In the last week, I changed my research title to “How
post-production create surrealism film”, but it was denied by my tutor, because
I classify my favourate kind of film to surrealism films, actually they were
not. They may contain some surrealism characteristics, but the plot and the
montage were not a real surrealism film.
For better understanding of surrealism movies,I have watched some surrealism
features film such as the famous film director Germaine Dulac ”The Seashell and
the Clergrman”. This film is mainly about the character’s anxiety of sex, but
he faced many obstacles to achieve sex. And Dulac set up the sequence that is
the constantly damaged glass bottles to explain the gloomy emotion of the man.
This film includes no plot, dialogue, but relies on visual to show director’s
thought.
From watching this film, I realised that, a good film is not only
dependent on dialogue and words to delivery information, visual language is
also an important part of film. Even only using visual language, fantastic films
can be produced as well. Due to this idea, I have read a book named “Visual
Intelligence: Perception, Image, and Manipulation in Visual Communication” by Ann
Marie Barry.
In this book, she mentioned the Dialectical
Montage theory by a famous director Sergei Eisenstein, It was, connecting
two visual opposing sequences together helps the film in create the conflict
and perceptual tension, and this theory will stretch the meaning of frame itself.
To understand it easily, I watched his representative work “Battleship
Potemkin”. The famous montage sequence in this film is “Odessa steps”. Crowds of people walk down the stairs, a
mother witness her child was killed, and all of the people stepped on the
child, the mother was terrified and despaired.

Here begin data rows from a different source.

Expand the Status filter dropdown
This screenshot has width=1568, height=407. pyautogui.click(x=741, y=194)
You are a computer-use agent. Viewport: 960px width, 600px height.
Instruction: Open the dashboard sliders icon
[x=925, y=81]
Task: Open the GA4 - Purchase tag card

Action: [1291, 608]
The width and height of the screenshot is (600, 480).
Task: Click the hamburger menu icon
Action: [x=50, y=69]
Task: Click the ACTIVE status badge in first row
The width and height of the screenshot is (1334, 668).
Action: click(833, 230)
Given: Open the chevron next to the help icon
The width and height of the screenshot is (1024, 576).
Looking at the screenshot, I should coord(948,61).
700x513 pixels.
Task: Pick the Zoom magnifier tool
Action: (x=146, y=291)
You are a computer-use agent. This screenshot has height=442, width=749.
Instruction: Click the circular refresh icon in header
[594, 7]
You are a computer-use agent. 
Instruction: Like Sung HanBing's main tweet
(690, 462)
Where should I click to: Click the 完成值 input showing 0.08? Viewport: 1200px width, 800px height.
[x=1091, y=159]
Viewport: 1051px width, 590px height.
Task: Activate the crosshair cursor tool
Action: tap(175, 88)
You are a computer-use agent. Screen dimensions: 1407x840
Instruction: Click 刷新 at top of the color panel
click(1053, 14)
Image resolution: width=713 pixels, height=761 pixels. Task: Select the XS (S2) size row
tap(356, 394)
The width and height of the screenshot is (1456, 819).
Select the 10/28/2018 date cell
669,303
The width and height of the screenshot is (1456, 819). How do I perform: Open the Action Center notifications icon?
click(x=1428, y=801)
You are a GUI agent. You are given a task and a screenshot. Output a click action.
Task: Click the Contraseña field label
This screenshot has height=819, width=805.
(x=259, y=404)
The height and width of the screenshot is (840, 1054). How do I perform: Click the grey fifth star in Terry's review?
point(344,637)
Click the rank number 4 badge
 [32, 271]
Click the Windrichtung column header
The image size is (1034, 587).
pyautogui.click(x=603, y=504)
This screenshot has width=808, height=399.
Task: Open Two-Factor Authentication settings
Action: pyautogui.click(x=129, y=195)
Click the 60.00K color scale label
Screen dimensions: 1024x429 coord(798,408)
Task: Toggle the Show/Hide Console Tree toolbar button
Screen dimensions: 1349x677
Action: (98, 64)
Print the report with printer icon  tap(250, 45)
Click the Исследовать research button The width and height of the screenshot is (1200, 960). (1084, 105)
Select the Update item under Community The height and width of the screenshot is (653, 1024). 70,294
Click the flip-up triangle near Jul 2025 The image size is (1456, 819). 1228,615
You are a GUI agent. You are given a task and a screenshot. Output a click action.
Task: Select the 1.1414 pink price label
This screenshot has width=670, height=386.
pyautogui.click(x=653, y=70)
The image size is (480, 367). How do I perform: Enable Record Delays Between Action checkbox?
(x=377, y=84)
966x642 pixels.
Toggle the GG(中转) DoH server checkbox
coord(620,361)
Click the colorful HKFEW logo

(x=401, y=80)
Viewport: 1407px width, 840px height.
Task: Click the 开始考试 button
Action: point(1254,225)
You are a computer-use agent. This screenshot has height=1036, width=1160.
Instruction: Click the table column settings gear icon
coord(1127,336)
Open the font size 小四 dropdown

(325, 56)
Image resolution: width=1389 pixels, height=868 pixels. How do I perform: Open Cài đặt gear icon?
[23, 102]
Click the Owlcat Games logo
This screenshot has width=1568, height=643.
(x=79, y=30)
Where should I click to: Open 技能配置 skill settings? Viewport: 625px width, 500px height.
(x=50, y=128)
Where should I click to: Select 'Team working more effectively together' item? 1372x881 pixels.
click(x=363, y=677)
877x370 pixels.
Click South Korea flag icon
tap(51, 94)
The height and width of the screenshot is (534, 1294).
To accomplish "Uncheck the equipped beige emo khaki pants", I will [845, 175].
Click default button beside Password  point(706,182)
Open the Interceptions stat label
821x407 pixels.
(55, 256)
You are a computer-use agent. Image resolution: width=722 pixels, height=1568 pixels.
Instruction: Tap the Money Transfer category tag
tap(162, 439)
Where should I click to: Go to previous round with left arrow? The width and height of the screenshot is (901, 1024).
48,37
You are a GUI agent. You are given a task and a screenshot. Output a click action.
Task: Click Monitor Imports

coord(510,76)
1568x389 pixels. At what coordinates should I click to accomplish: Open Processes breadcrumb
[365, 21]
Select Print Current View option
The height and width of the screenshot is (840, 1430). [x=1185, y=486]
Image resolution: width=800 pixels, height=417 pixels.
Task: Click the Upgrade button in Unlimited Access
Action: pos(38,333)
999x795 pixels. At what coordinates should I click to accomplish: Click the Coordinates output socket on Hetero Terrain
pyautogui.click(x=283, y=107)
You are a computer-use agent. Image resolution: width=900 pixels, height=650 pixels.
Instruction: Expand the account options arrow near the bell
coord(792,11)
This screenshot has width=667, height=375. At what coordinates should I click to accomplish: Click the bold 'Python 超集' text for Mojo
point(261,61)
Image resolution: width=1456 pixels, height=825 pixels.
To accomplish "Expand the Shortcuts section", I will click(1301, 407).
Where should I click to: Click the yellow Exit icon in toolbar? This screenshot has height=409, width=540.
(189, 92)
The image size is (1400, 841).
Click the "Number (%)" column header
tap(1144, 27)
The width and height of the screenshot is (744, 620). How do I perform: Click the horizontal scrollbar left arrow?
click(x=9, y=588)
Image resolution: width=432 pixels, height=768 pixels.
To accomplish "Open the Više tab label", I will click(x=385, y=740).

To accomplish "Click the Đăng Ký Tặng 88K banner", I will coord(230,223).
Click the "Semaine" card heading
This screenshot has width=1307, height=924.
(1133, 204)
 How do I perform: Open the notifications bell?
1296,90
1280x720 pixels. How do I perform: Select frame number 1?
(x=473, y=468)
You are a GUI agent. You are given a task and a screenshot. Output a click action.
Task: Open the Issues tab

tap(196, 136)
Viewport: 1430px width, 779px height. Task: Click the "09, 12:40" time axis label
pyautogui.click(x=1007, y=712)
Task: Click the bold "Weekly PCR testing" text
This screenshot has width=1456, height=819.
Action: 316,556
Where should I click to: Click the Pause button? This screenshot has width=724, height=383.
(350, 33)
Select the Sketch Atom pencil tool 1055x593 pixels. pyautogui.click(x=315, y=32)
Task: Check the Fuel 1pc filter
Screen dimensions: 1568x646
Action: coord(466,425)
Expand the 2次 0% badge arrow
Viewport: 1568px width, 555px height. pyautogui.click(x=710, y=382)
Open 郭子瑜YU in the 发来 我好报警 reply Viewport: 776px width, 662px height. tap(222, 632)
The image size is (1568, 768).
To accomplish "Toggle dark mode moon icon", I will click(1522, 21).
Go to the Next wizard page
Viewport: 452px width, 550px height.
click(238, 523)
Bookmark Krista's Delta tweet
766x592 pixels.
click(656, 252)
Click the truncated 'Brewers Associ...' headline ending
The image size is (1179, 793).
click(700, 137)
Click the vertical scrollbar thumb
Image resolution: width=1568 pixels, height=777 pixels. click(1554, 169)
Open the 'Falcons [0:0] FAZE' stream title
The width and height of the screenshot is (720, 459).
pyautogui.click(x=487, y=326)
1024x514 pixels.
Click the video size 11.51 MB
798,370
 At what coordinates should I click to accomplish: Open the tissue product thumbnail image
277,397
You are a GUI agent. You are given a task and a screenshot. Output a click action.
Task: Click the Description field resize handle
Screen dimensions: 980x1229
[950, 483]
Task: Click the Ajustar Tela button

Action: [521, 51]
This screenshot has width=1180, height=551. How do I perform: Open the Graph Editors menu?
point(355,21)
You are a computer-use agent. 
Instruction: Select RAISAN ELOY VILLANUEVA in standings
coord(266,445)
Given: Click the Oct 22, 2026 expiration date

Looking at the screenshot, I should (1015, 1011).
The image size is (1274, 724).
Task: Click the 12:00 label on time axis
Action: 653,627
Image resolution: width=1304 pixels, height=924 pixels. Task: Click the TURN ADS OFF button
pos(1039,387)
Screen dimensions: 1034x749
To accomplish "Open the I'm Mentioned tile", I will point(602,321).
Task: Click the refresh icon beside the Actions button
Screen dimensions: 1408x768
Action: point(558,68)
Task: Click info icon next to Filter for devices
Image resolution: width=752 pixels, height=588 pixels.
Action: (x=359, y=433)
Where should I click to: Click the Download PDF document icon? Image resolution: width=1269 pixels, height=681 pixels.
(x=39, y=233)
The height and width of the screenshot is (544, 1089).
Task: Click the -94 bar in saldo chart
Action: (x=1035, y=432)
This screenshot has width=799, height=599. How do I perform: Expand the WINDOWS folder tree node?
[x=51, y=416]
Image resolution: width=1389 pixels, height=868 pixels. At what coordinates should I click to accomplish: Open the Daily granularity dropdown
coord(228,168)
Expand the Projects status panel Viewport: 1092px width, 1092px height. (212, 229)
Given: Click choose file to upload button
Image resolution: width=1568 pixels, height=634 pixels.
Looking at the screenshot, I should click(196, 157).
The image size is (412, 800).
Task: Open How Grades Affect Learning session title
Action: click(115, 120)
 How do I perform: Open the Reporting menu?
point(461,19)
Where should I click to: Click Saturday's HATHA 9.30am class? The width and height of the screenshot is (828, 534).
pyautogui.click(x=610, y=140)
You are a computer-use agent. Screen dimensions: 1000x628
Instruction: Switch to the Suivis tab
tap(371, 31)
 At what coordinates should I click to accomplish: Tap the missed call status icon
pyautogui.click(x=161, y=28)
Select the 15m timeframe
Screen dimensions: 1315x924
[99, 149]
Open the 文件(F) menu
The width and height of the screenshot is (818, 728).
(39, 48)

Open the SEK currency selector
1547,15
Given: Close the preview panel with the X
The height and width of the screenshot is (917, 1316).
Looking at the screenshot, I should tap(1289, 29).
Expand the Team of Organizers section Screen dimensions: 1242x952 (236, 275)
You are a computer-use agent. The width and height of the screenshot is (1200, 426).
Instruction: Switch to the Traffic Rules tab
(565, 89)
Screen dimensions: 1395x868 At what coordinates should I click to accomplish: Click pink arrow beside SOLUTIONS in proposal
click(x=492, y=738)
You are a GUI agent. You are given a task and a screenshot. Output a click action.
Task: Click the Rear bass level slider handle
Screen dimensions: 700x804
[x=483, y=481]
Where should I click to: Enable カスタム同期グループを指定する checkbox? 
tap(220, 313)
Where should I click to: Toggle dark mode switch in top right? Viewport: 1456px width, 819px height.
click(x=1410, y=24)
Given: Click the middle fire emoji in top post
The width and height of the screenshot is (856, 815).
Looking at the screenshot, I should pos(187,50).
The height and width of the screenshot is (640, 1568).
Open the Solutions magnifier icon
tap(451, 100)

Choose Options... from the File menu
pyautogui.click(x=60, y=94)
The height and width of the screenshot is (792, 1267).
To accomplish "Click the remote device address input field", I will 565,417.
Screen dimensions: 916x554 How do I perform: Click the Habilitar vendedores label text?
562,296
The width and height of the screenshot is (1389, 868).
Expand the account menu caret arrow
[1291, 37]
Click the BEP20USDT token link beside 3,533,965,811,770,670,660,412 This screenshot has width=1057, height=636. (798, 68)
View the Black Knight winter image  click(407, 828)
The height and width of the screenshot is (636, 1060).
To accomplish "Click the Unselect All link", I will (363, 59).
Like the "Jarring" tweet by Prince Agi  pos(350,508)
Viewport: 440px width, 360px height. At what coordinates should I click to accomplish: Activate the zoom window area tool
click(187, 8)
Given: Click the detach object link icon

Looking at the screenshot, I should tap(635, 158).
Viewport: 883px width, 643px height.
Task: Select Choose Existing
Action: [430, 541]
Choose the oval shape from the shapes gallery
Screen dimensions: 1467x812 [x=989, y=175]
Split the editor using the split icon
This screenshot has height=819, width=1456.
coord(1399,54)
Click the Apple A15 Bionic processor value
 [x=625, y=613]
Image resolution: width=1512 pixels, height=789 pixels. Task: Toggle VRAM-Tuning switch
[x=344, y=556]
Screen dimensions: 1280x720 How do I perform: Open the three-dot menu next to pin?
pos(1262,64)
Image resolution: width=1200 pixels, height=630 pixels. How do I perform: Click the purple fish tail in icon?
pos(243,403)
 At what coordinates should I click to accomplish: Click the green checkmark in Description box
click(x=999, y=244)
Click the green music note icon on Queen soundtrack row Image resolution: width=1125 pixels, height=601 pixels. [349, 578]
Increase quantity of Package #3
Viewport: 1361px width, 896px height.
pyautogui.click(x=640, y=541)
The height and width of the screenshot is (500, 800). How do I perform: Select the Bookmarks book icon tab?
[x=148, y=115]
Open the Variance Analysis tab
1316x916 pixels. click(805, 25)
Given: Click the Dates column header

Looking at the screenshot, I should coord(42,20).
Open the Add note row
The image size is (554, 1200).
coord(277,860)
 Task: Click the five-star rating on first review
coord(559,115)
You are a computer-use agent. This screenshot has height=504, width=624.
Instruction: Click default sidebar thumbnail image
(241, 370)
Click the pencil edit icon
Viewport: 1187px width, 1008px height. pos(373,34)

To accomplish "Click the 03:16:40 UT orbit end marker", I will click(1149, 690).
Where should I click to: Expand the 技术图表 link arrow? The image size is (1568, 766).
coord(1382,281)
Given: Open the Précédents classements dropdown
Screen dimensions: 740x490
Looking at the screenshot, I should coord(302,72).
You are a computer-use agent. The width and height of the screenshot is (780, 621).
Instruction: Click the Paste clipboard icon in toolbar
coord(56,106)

The 7 minutes shot was divided into 155 cuts. Only a few seconds distance, the mother steps to her baby, the film back to the mother's face 5 times, to make the cutting speedily. It creates the perceptual tension of audiences. Therefore, from this sequence, it confirms the significant
of visual language in film, because there is no words, no dialogue, but only
using the montage technique to express Eisenstein’s thoughts. So, I come up
with my final project, that is “How montage create the visual language to
manipulate viewers’ perception?”.
I've not heard of that book so i'll try and read it once i've finished with my current reading. As you know i also 'denied' this montage idea so can you talk about the three new ideas that you proposed and then your subsequent work on the one that I 'approved'?